Passage shown ::

For a quick overview, see the README.
I do genomic analysis on a regular basis, and am constantly re-inventing the wheel. I need a place to collect useful functions. Repeated need for and use of functions in various contexts allows for improvement and generalization. Such usage-oriented development - rather than a big design up front development - should allow me to be more productive.
This is an incubator for things that may get moved to their own packages, so there will be a significant amount of churn. Managing change will be done carefully. Documentation is a major focus, because I forget and have to relearn how to do things over and over, and the intent of a function is generally more general that its implementation will be.
People doing bioinformatics, computational biology, or statistical analysis in a genomics setting. Mainly me, or people I have direct interactions with, as polish, safety, and completeness are not requirements. Anyone else is welcome to use this, and contribute back, but everything must be MIT licensed for sharing. The specific domain this is being developed in is a group doing cancer genomics, mainly in humans but also in mouse, but it is not limited in application to this.
This does not include many of the major tools used to do stuff, only providing shallow wrappers to allow using them in a consistent way. Tools like samtools or bwa must be installed separately.
This does not include any genomic data, except for sample "toy" data sets that are used for testing and examples. Some functions to automate retrieval of data are provided.
This assumes Linux. You can always use docker. Many functions have tests, but nothing is tested anywhere other than the specific environments and versions of Linux that I use. You can clone the git repository and build locally. If you don't have required external tools installed, associated tests will be skipped.
This could be in Perl or python, but R has a lot of traction in genomics. This is not in the Bioconductor workspace in the current iteration, but might integrate with parts of that in the future.

Goal of the exercise ::
According to the text above about the genomic analysis toolkit, which operating system does the toolkit assume?

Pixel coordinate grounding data
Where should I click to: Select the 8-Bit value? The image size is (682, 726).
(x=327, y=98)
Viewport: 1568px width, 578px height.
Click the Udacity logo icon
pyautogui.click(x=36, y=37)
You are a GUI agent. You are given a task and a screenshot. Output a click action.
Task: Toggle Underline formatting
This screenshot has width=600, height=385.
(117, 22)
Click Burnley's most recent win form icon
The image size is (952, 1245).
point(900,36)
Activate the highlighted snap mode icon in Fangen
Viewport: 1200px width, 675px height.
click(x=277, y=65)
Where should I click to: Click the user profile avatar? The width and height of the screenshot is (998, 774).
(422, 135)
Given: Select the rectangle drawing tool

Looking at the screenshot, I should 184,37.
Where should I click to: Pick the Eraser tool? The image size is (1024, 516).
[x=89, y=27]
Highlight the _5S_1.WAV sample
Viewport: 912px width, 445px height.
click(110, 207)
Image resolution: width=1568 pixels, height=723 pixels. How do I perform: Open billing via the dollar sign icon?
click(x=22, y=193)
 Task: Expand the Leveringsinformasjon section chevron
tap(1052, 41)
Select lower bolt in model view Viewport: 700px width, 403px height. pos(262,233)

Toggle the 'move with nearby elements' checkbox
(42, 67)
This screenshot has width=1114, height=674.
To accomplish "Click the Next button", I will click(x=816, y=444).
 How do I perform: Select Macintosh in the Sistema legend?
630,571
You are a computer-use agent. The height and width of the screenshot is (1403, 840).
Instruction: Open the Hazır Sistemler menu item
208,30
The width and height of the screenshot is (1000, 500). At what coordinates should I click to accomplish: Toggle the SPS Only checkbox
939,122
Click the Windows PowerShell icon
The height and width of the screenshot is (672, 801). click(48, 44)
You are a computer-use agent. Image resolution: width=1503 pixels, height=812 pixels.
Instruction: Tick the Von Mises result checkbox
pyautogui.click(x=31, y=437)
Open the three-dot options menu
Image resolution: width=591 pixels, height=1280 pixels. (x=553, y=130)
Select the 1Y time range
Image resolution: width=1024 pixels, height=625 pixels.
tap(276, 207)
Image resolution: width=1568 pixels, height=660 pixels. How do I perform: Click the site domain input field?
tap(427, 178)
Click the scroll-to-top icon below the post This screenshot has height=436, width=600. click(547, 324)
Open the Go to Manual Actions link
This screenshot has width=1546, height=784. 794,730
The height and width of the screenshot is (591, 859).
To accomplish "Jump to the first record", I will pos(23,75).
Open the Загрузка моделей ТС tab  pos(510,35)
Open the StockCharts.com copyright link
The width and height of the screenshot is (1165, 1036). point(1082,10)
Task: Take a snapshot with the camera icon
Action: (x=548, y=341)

Reply ::
Linux